Angel Food Cake In A Springform Pan



for 8 servings


1 cup cake flour (125 g), not baking powder

1 ½ cups granulated sugar (150 g), divided

9 large egg whites

1 teaspoon vanilla extract

1 pinch of salt

1 ¼ teaspoons of cream of tartar


1 pound of fresh strawberries (455 g), hulled and thinly sliced

2 tablespoons of lemon juice

2 tablespoons granulated sugar

3 cups of whipped cream (750 ml)


1 aluminum spring mold, 10 inches (25 1/2 cm)

1 large aluminum can


Preheat the furnace to 180 °C (350 ºF).

Place a medium mixing bowl in the refrigerator to cool.

Cut a circle of parchment paper with the same circumference as the bottom of the pan, with a hole in the center that is the same circumference as the can. Line the springform pan with the parchment paper. Cover the sides of the box completely with parchment paper, securing it with tape and making sure that the tape is completely covered with parchment.

In a medium bowl, sift the flour and ½ cup (100 grams) of sugar together.

In a large bowl, mix the egg whites, vanilla extract, salt and cream of tartar. Using an electric mixer, beat the mixture at medium speed until soft peaks form. You’ll know when they’ve reached the soft-peak stage because the whites will barely be able to hold their shape.

Increase the speed of the mixer all the way up and gradually add the remaining sugar, 2 tablespoons at a time. Beat until the mixture forms stiff peaks. This can take up to 10-12 minutes. You’ll know you’re getting close to the stiff peaks when the whites become very bright with a satin finish. Take the mixer out of the bowl and check that the peak stands straight in one spot without curling at the end. Once it does, you’re ready to move on to the next step.

Sift the flour and sugar mixture into the egg whites, about ⅓ cup (80 ml) at a time. Using a large, flexible spatula, gently fold in the flour until there are no lumps. Be careful not to over-mix at this stage, as this will cause the dough to deflate and reduce the volume of the cake.

Add 60 ml (¼ cup) of water to the tin to make it heavier, so that it remains stable in the springform pan.

Carefully transfer the dough into the prepared pan, going around the aluminum can and smoothing the top of the dough with the flexible spatula.

Bake for 40-45 minutes, until the cake is completely risen, almost reaching the top of the pan and the top is evenly browned with a few cracks. The top of the cake should straighten when gently pressed with fingertips. If there are any remaining indentations, the cake should bake longer. Return to the oven and check every 5 minutes.

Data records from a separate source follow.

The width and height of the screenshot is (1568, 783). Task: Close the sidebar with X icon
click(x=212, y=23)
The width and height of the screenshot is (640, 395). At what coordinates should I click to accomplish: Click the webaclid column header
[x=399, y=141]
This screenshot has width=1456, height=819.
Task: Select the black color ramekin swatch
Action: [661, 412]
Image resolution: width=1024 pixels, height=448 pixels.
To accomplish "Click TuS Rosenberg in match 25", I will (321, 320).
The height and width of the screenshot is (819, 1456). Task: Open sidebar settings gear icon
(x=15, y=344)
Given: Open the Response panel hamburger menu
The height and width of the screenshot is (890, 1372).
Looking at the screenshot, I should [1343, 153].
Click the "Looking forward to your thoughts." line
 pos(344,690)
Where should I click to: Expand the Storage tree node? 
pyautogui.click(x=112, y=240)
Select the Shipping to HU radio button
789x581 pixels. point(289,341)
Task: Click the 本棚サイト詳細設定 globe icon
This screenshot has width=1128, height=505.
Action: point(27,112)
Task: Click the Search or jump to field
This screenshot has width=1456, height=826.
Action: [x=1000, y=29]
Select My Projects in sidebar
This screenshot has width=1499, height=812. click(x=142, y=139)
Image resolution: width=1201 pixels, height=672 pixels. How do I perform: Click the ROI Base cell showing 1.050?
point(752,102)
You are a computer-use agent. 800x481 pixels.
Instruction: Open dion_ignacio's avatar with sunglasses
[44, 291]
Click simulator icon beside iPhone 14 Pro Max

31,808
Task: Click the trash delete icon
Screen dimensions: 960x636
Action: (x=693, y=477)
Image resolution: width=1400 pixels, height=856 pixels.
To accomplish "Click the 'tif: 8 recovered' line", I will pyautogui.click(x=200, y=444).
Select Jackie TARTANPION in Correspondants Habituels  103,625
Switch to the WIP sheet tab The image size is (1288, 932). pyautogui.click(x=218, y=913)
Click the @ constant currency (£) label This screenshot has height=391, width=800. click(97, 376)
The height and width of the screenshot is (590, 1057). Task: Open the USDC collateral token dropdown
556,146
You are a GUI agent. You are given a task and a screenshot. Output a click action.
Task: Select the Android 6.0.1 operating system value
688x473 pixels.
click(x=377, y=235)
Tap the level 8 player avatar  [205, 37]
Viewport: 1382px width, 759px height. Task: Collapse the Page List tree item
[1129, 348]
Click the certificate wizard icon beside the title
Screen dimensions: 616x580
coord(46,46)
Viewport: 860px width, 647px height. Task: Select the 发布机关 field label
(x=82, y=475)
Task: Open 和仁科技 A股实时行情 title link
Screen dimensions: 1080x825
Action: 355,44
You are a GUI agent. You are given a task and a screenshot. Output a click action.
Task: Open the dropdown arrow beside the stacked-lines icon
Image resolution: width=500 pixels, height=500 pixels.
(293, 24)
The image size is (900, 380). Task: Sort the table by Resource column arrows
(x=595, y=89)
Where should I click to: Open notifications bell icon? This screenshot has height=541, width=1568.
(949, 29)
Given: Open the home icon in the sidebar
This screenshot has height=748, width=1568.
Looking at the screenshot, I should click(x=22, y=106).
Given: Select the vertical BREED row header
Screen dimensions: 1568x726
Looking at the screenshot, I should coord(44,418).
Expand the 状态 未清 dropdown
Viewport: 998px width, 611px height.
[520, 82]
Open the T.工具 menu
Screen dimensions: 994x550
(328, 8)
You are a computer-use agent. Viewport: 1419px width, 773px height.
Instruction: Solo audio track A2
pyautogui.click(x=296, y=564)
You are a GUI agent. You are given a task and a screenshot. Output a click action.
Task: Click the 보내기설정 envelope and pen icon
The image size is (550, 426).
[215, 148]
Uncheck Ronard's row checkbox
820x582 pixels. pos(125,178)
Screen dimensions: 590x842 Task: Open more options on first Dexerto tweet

Remove the springform pan from the oven. Pour excess water from the can, then replace the can and immediately turn the pan over onto a wire rack (the soda can will support the cake as it cools, allowing air to circulate around it). Let cool completely, about 45 minutes.

Meanwhile, prepare the strawberries. In a medium bowl, mix the sliced strawberries with the lemon juice and sugar. Refrigerate the berries until ready to serve.

Remove the aluminum can from the center of the cake. Gently run a knife along the outside edge of the pan to release the cake (it should come off easily). Remove the parchment paper.

Garnish the cake with whipped cream and marinated strawberries.